Autorizzati a bombardare
E guerra sia. L’Italia fa il suo ingresso armato nella crisi libica, obbedendo agli ordini della Casa Bianca, allineandosi al volere di Sarkò, rallegrando il comando Nato, scatenando l’ennesima bagarre leghista.
E’ bastata una telefonata del ‘premio Nobel per la guerra’ Obama al premier Berlusconi per convincere della necessità suprema di avere anche gli aerei italiani pronti e disponibili a sganciare bombe sulla Libia. B. ha risposto ‘signorsì’, erigendosi sull’attenti, mettendo fine alla triste manfrina del ‘tifare guerra’ e poi non voler partecipare per scrupoli umanitari e tardo-coloniali (…).
Una guerra infame quella libica, nella complessità di lettura e comprensione che il conflitto in Libia sta evidenziando, in un impasse di guerra da osservare oltre le veline propagandistiche che narrano di territori espugnati, di smisurati cadaveri e di bandiere americane e francesi al vento. Non possiamo certo accontentarci della cronaca mainstream dell’offensiva contro il vecchio ‘cane pazzo’, così come è insufficiente oltre che errato associare alla categoria ‘ribelli’ ibridamente il Consiglio di Bengasi.

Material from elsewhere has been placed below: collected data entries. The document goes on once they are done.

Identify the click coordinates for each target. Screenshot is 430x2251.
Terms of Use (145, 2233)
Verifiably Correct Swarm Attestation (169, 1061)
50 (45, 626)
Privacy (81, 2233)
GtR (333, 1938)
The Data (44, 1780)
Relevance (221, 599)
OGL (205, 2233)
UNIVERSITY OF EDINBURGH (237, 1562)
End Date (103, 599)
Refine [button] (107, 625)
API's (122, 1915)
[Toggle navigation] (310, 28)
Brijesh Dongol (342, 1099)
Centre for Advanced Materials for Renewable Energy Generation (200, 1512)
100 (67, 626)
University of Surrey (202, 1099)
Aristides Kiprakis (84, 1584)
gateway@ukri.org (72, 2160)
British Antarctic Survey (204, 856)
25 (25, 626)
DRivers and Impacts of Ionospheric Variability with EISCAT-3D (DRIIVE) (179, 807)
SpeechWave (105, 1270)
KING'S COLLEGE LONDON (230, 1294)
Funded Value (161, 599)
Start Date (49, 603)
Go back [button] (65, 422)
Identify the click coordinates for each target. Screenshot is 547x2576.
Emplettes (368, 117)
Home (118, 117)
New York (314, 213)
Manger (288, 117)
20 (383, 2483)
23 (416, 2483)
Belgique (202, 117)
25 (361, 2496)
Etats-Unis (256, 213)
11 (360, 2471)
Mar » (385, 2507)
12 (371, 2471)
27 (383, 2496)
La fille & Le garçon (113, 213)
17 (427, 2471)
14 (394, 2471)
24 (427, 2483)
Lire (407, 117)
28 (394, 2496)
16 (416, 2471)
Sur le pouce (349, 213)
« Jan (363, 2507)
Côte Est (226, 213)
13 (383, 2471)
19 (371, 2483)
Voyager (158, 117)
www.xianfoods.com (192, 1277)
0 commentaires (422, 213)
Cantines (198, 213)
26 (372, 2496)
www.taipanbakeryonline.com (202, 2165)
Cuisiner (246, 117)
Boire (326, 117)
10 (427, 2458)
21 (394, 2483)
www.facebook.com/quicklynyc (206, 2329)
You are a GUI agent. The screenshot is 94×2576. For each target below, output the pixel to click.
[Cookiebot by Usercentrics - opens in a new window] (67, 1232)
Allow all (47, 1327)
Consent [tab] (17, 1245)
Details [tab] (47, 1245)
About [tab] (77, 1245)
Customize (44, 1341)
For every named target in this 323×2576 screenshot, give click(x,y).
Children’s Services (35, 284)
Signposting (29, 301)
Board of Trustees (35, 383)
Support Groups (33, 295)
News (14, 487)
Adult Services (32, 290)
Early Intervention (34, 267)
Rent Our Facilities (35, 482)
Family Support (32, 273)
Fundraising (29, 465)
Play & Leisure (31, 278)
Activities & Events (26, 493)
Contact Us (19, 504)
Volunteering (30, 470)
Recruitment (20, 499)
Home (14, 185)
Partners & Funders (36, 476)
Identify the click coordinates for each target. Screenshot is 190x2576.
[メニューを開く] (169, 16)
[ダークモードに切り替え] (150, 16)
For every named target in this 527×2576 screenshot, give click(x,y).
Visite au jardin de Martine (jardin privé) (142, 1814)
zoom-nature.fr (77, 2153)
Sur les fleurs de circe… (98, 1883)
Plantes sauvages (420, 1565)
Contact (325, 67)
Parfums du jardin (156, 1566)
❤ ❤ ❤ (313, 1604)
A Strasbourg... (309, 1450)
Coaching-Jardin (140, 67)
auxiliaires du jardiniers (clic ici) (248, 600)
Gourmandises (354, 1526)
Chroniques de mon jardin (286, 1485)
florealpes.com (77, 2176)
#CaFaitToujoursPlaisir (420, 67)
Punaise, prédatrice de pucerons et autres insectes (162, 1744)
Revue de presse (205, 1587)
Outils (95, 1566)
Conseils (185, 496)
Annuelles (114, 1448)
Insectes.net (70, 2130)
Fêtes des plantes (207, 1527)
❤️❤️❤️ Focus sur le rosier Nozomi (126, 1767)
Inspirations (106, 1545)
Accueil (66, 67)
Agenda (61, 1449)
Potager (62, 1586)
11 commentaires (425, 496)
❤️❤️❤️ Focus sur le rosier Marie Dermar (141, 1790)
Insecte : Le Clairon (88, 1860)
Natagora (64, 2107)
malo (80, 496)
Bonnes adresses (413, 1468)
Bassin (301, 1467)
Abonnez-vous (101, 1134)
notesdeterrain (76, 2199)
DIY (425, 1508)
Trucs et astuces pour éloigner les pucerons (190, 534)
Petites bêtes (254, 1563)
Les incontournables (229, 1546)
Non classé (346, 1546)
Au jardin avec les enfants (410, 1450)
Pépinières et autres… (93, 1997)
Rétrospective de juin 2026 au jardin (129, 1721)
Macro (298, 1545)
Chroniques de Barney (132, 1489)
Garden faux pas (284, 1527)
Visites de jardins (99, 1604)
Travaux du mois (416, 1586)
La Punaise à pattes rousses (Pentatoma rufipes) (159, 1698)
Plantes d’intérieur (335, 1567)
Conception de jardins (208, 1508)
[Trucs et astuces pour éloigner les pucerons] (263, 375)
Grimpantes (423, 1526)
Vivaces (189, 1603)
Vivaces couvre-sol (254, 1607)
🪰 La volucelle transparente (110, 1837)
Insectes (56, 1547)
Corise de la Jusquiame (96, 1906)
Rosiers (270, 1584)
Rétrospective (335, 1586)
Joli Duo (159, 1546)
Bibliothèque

L’ingresso dell’Italia nelle vicessitudini armate è l’ennesima infausta mossa del governo Berlusconi, checchenedica il ministro della difesa La Russa – che sostiene che si bombarderà solo su obiettivi mirati e non sulle città, l’attiva partecipazione italiana oltre che essere l’ennesimo atto di ubbidienza nei confronti degli Stati Uniti, va ad assumere anche un esercizio di favore alla Francia di Sarkozy, con la quale prosegue il ‘diverbio’ su Schengen e dintorni, evidenziando in pieno la cifra del fallimento dell’Europa come organizzazione continentale (…).
Nella ripugnanza dello strumento ‘guerra’ e delle finalità dell’intervento in Libia – in primis il disciplinamento ed l’addomnesticamento dell’area maghrebina in rivolta! – è indispensabile altresì notare quanto impegnarsi oggi nello scontro contro Gheddafi va immediamente a tradursi nell’attivismo in quella che gran parte della stampa europea ha definito ‘la guerra di Sarko’, impegnato nel fronteggiamente elettorale con l’estrema destra di Le Pen e nella riconquista geopolitica dell’egemonia puzzolente di colonialismo.
In casa nostra la decisione del premier di obbedire agli alleati ha scatenato, puntualmente, l’ira del carrozzone leghista, con promesse di ammutinamento parlamentare e di cascate governative, evidenziando ancora una volta non solamente la difficoltà ed i limiti della compagine della maggioranza, ma anche il selciato labilissimo di una Lega di lotta e di governo, dicotomico interrogativo che si sta ponendo quanto mai a Bossi & compari con l’avvicinarsi delle scadenze elettorali…
Resta quindi grande la confusione sotto il cielo italiano, mentre ci si prepara a bombardare quello libico: nell’inconsistenza di un’opposizione quantomai ‘scatola vuota’, nell’indefinibilità del presidente Morpheus Napolitano che da vecchio nonnetto del buonismo giustifica ‘lo sviluppo naturale’ dell’impegno tricolore, chiude il circo della tristezza Silvio, che si prende altri due schiaffioni da Sarkozy, il monito di Obama e la lagnanza della Lega Nord.